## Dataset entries
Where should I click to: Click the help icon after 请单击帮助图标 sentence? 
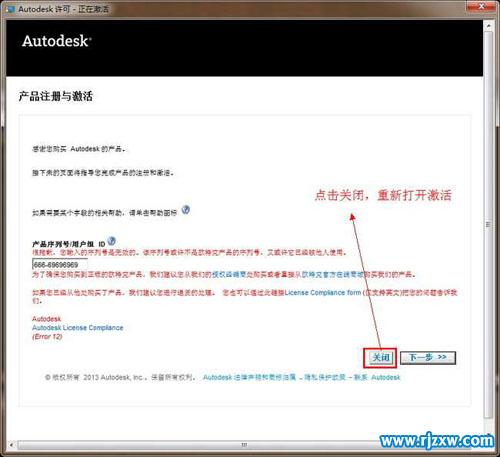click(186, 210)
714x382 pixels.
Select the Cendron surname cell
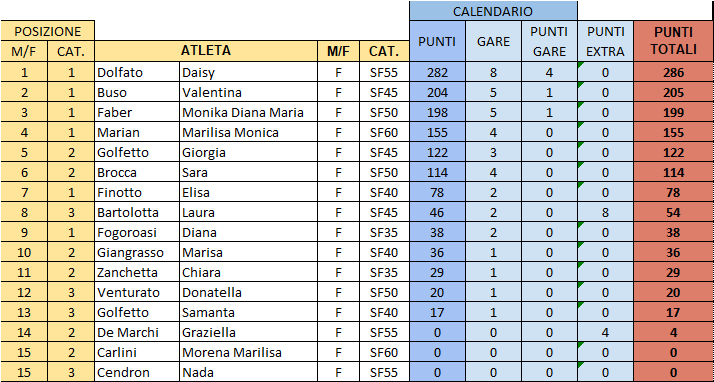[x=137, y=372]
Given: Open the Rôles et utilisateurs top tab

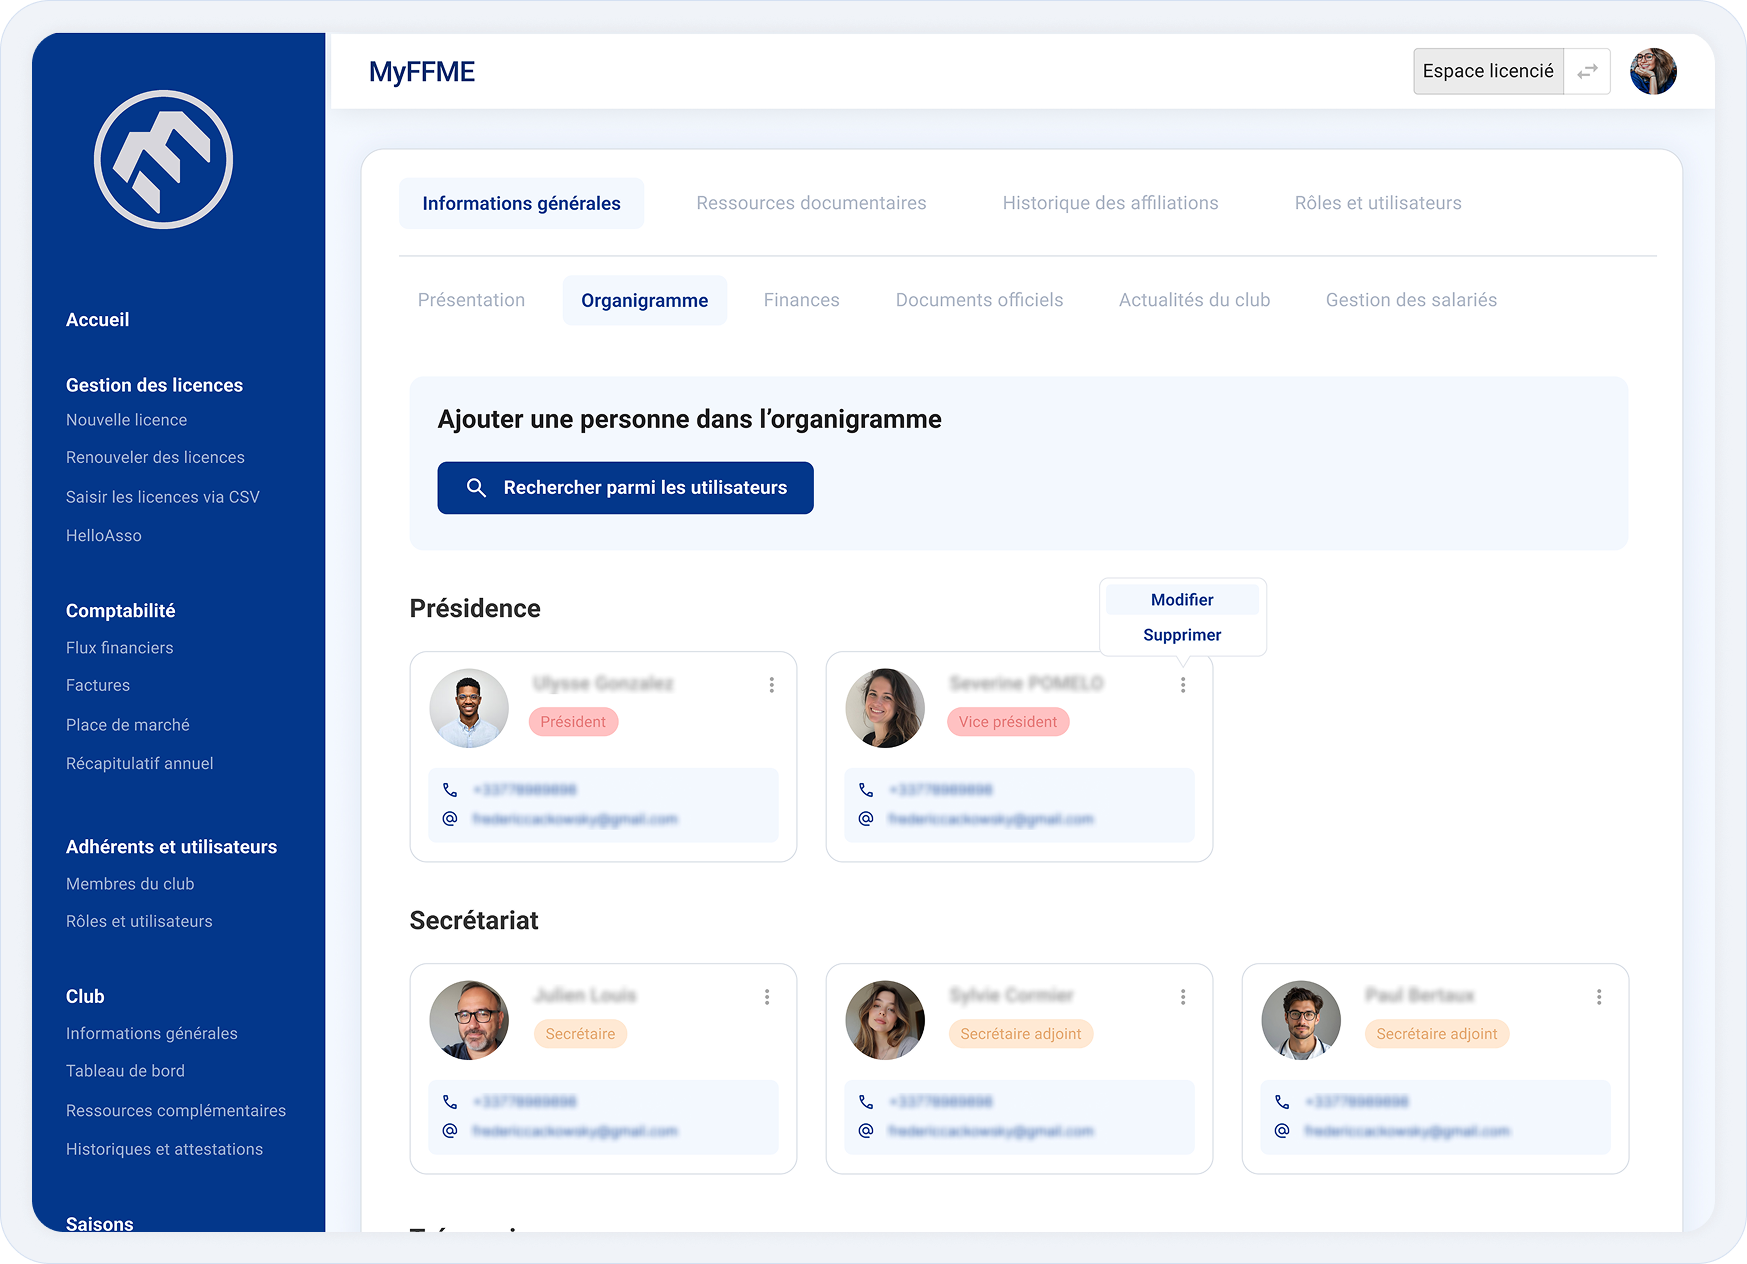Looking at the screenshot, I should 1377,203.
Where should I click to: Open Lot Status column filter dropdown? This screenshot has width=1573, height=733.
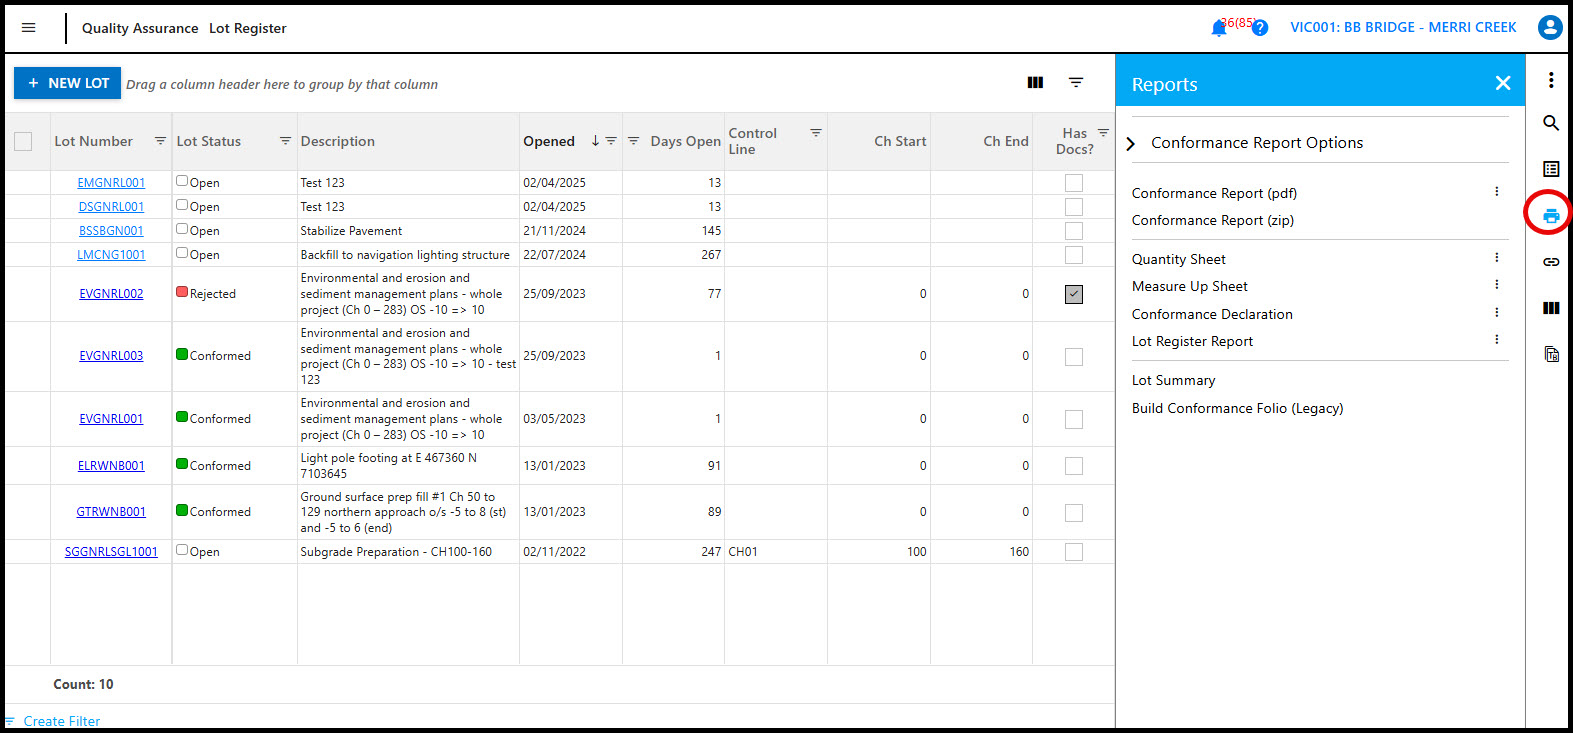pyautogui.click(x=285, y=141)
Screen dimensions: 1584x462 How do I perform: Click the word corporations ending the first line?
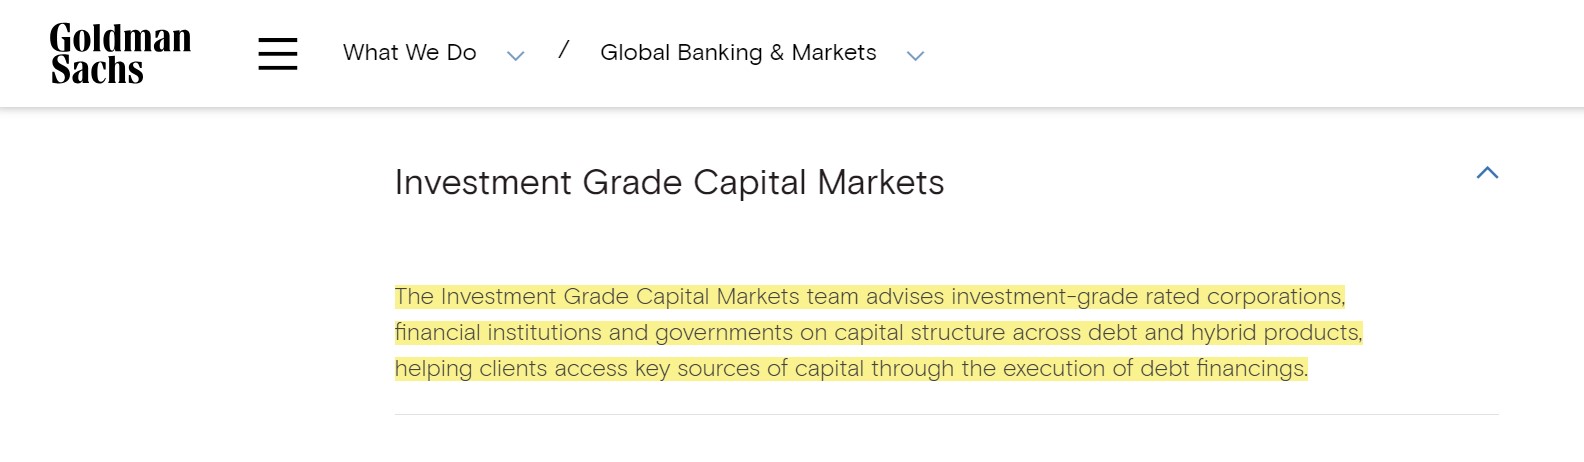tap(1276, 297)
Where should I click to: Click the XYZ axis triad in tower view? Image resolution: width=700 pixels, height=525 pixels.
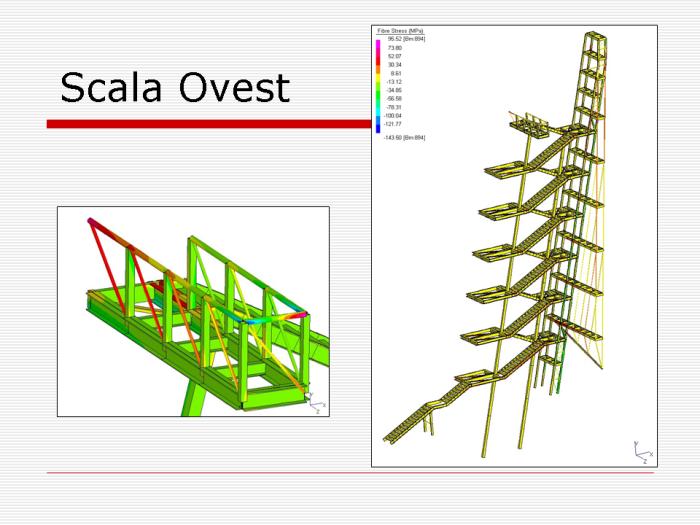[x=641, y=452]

## Try it
Each line above is to be transcribed exactly, though its pictures are not.

## Response for this exercise
Where should I click to: Click the help icon after 请单击帮助图标 sentence? 
click(186, 210)
714x382 pixels.
Select the Cendron surname cell
[x=137, y=372]
Given: Open the Rôles et utilisateurs top tab

Looking at the screenshot, I should 1377,203.
Where should I click to: Open Lot Status column filter dropdown? This screenshot has width=1573, height=733.
pyautogui.click(x=285, y=141)
Screen dimensions: 1584x462 How do I perform: Click the word corporations ending the first line?
tap(1276, 297)
Where should I click to: Click the XYZ axis triad in tower view? Image resolution: width=700 pixels, height=525 pixels.
[x=641, y=452]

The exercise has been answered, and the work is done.